* **Stated exercise**: Reproduce the following material verbatim, line for line.

* **Given entries**:
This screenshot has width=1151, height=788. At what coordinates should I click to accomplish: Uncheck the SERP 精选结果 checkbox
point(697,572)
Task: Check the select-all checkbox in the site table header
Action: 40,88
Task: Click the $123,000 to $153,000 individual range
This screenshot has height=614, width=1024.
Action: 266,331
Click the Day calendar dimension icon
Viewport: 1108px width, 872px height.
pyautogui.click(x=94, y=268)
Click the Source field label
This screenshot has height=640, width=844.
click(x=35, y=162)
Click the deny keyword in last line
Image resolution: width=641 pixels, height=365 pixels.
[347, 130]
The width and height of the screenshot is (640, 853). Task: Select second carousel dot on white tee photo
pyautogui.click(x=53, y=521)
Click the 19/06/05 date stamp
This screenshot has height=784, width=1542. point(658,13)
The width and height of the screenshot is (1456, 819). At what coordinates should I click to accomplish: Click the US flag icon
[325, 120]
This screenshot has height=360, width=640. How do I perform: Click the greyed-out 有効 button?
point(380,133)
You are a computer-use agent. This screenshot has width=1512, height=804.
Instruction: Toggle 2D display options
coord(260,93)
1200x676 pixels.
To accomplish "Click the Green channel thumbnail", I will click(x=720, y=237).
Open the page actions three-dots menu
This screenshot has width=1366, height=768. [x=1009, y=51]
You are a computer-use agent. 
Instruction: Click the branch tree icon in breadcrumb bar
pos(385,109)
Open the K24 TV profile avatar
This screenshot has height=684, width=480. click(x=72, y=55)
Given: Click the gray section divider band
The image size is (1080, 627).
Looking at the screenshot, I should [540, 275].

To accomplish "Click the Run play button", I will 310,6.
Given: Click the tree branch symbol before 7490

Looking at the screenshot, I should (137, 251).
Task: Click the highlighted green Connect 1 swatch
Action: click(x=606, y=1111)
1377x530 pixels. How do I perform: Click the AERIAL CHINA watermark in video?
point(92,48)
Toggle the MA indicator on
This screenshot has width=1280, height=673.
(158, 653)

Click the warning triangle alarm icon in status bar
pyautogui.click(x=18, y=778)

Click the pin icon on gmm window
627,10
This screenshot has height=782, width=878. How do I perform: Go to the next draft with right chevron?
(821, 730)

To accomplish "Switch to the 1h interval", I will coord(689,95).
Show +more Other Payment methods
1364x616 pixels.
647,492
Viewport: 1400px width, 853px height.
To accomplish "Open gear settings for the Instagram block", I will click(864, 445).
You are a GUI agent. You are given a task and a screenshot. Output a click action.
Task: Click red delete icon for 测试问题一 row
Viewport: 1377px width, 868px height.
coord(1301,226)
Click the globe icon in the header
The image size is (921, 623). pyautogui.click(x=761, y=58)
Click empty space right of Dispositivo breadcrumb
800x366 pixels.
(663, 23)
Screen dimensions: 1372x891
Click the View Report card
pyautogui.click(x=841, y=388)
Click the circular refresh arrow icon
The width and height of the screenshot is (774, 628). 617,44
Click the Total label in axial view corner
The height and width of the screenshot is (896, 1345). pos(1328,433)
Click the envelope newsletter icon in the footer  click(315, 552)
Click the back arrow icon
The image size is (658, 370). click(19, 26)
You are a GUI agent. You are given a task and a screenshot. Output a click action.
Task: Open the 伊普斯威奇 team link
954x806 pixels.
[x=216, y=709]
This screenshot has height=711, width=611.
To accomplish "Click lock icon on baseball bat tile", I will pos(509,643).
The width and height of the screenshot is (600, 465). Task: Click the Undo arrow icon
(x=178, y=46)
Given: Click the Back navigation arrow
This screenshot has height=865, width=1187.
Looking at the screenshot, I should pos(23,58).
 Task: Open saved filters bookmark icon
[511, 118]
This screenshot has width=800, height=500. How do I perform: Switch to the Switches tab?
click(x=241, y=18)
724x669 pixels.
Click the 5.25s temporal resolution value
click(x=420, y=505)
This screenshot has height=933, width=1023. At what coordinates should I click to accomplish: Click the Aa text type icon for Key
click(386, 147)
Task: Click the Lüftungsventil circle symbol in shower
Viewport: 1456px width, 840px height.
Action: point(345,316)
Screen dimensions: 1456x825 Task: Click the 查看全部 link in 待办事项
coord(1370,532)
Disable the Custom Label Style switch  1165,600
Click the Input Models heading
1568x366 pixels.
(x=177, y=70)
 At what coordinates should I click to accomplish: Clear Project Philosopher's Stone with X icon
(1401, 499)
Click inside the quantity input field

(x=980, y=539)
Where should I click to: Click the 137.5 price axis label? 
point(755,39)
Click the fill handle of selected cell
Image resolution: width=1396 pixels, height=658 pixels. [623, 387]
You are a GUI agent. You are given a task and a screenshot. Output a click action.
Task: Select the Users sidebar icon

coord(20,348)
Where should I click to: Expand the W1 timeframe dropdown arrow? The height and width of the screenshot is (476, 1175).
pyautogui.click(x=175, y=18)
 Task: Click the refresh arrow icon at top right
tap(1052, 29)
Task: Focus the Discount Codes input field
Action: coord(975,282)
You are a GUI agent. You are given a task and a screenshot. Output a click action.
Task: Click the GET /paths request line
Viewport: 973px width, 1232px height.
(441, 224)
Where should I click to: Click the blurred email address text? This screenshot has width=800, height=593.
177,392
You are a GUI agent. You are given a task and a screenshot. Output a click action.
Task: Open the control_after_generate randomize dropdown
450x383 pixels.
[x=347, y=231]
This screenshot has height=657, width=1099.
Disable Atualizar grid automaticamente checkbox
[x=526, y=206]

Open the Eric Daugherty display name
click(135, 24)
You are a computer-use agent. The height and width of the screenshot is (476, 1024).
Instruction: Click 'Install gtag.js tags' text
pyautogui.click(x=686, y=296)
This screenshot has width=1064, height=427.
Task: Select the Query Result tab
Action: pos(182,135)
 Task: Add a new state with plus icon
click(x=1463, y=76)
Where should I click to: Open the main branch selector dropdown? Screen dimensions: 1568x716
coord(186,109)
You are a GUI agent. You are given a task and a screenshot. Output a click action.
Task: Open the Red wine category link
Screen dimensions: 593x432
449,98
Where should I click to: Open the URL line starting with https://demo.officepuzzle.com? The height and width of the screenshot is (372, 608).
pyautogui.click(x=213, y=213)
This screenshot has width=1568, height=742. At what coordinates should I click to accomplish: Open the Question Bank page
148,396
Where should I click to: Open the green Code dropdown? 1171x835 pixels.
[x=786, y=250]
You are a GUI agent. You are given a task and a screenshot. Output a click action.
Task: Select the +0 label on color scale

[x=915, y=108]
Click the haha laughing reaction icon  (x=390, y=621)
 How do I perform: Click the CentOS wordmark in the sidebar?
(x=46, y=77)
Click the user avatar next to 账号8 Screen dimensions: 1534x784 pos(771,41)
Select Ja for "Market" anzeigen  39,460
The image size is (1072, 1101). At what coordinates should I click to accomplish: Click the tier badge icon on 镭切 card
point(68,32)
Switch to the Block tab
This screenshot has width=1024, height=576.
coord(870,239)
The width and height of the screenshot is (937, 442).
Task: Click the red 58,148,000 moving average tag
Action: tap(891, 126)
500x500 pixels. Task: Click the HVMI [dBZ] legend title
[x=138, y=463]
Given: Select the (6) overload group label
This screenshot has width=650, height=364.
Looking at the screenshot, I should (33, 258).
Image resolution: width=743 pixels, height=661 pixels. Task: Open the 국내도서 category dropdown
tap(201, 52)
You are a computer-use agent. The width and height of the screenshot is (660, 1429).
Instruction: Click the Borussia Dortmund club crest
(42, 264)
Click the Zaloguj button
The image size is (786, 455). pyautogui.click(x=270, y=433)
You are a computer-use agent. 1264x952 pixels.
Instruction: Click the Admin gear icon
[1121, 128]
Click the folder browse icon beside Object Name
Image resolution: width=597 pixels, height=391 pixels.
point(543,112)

* **Result of this exercise**:
This screenshot has width=1151, height=788. At what coordinates should I click to accomplish: Uncheck the SERP 精选结果 checkbox
point(697,572)
Task: Check the select-all checkbox in the site table header
Action: 40,88
Task: Click the $123,000 to $153,000 individual range
This screenshot has height=614, width=1024.
Action: 266,331
Click the Day calendar dimension icon
Viewport: 1108px width, 872px height.
pyautogui.click(x=94, y=268)
Click the Source field label
This screenshot has height=640, width=844.
click(x=35, y=162)
Click the deny keyword in last line
Image resolution: width=641 pixels, height=365 pixels.
[347, 130]
The width and height of the screenshot is (640, 853). Task: Select second carousel dot on white tee photo
pyautogui.click(x=53, y=521)
Click the 19/06/05 date stamp
This screenshot has height=784, width=1542. point(658,13)
The width and height of the screenshot is (1456, 819). At what coordinates should I click to accomplish: Click the US flag icon
[325, 120]
This screenshot has height=360, width=640. How do I perform: Click the greyed-out 有効 button?
point(380,133)
You are a computer-use agent. This screenshot has width=1512, height=804.
Instruction: Toggle 2D display options
coord(260,93)
1200x676 pixels.
To accomplish "Click the Green channel thumbnail", I will click(x=720, y=237).
Open the page actions three-dots menu
This screenshot has width=1366, height=768. [x=1009, y=51]
You are a computer-use agent. 
Instruction: Click the branch tree icon in breadcrumb bar
pos(385,109)
Open the K24 TV profile avatar
This screenshot has height=684, width=480. click(x=72, y=55)
Given: Click the gray section divider band
The image size is (1080, 627).
Looking at the screenshot, I should [540, 275].

To accomplish "Click the Run play button", I will 310,6.
Given: Click the tree branch symbol before 7490

Looking at the screenshot, I should (137, 251).
Task: Click the highlighted green Connect 1 swatch
Action: click(x=606, y=1111)
1377x530 pixels. How do I perform: Click the AERIAL CHINA watermark in video?
point(92,48)
Toggle the MA indicator on
This screenshot has width=1280, height=673.
(158, 653)

Click the warning triangle alarm icon in status bar
pyautogui.click(x=18, y=778)

Click the pin icon on gmm window
627,10
This screenshot has height=782, width=878. How do I perform: Go to the next draft with right chevron?
(821, 730)

To accomplish "Switch to the 1h interval", I will coord(689,95).
Show +more Other Payment methods
1364x616 pixels.
647,492
Viewport: 1400px width, 853px height.
To accomplish "Open gear settings for the Instagram block", I will click(864, 445).
You are a GUI agent. You are given a task and a screenshot. Output a click action.
Task: Click red delete icon for 测试问题一 row
Viewport: 1377px width, 868px height.
coord(1301,226)
Click the globe icon in the header
The image size is (921, 623). pyautogui.click(x=761, y=58)
Click empty space right of Dispositivo breadcrumb
800x366 pixels.
(663, 23)
Screen dimensions: 1372x891
Click the View Report card
pyautogui.click(x=841, y=388)
Click the circular refresh arrow icon
The width and height of the screenshot is (774, 628). 617,44
Click the Total label in axial view corner
The height and width of the screenshot is (896, 1345). pos(1328,433)
Click the envelope newsletter icon in the footer  click(315, 552)
Click the back arrow icon
The image size is (658, 370). click(19, 26)
You are a GUI agent. You are given a task and a screenshot. Output a click action.
Task: Open the 伊普斯威奇 team link
954x806 pixels.
[x=216, y=709]
This screenshot has height=711, width=611.
To accomplish "Click lock icon on baseball bat tile", I will pos(509,643).
The width and height of the screenshot is (600, 465). Task: Click the Undo arrow icon
(x=178, y=46)
Given: Click the Back navigation arrow
This screenshot has height=865, width=1187.
Looking at the screenshot, I should pos(23,58).
 Task: Open saved filters bookmark icon
[511, 118]
This screenshot has width=800, height=500. How do I perform: Switch to the Switches tab?
click(x=241, y=18)
724x669 pixels.
Click the 5.25s temporal resolution value
click(x=420, y=505)
This screenshot has height=933, width=1023. At what coordinates should I click to accomplish: Click the Aa text type icon for Key
click(386, 147)
Task: Click the Lüftungsventil circle symbol in shower
Viewport: 1456px width, 840px height.
Action: point(345,316)
Screen dimensions: 1456x825 Task: Click the 查看全部 link in 待办事项
coord(1370,532)
Disable the Custom Label Style switch  1165,600
Click the Input Models heading
1568x366 pixels.
(x=177, y=70)
 At what coordinates should I click to accomplish: Clear Project Philosopher's Stone with X icon
(1401, 499)
Click inside the quantity input field

(x=980, y=539)
Where should I click to: Click the 137.5 price axis label? 
point(755,39)
Click the fill handle of selected cell
Image resolution: width=1396 pixels, height=658 pixels. [623, 387]
You are a GUI agent. You are given a task and a screenshot. Output a click action.
Task: Select the Users sidebar icon

coord(20,348)
Where should I click to: Expand the W1 timeframe dropdown arrow? The height and width of the screenshot is (476, 1175).
pyautogui.click(x=175, y=18)
 Task: Click the refresh arrow icon at top right
tap(1052, 29)
Task: Focus the Discount Codes input field
Action: coord(975,282)
You are a GUI agent. You are given a task and a screenshot. Output a click action.
Task: Click the GET /paths request line
Viewport: 973px width, 1232px height.
(441, 224)
Where should I click to: Click the blurred email address text? This screenshot has width=800, height=593.
177,392
You are a GUI agent. You are given a task and a screenshot. Output a click action.
Task: Open the control_after_generate randomize dropdown
450x383 pixels.
[x=347, y=231]
This screenshot has height=657, width=1099.
Disable Atualizar grid automaticamente checkbox
[x=526, y=206]

Open the Eric Daugherty display name
click(135, 24)
You are a computer-use agent. The height and width of the screenshot is (476, 1024).
Instruction: Click 'Install gtag.js tags' text
pyautogui.click(x=686, y=296)
This screenshot has width=1064, height=427.
Task: Select the Query Result tab
Action: pos(182,135)
 Task: Add a new state with plus icon
click(x=1463, y=76)
Where should I click to: Open the main branch selector dropdown? Screen dimensions: 1568x716
coord(186,109)
You are a GUI agent. You are given a task and a screenshot. Output a click action.
Task: Open the Red wine category link
Screen dimensions: 593x432
449,98
Where should I click to: Open the URL line starting with https://demo.officepuzzle.com? The height and width of the screenshot is (372, 608).
pyautogui.click(x=213, y=213)
This screenshot has width=1568, height=742. At what coordinates should I click to accomplish: Open the Question Bank page
148,396
Where should I click to: Open the green Code dropdown? 1171x835 pixels.
[x=786, y=250]
You are a GUI agent. You are given a task and a screenshot. Output a click action.
Task: Select the +0 label on color scale

[x=915, y=108]
Click the haha laughing reaction icon  (x=390, y=621)
 How do I perform: Click the CentOS wordmark in the sidebar?
(x=46, y=77)
Click the user avatar next to 账号8 Screen dimensions: 1534x784 pos(771,41)
Select Ja for "Market" anzeigen  39,460
The image size is (1072, 1101). At what coordinates should I click to accomplish: Click the tier badge icon on 镭切 card
point(68,32)
Switch to the Block tab
This screenshot has width=1024, height=576.
coord(870,239)
The width and height of the screenshot is (937, 442).
Task: Click the red 58,148,000 moving average tag
Action: tap(891, 126)
500x500 pixels. Task: Click the HVMI [dBZ] legend title
[x=138, y=463]
Given: Select the (6) overload group label
This screenshot has width=650, height=364.
Looking at the screenshot, I should (33, 258).
Image resolution: width=743 pixels, height=661 pixels. Task: Open the 국내도서 category dropdown
tap(201, 52)
You are a computer-use agent. The width and height of the screenshot is (660, 1429).
Instruction: Click the Borussia Dortmund club crest
(42, 264)
Click the Zaloguj button
The image size is (786, 455). pyautogui.click(x=270, y=433)
You are a computer-use agent. 1264x952 pixels.
Instruction: Click the Admin gear icon
[1121, 128]
Click the folder browse icon beside Object Name
Image resolution: width=597 pixels, height=391 pixels.
point(543,112)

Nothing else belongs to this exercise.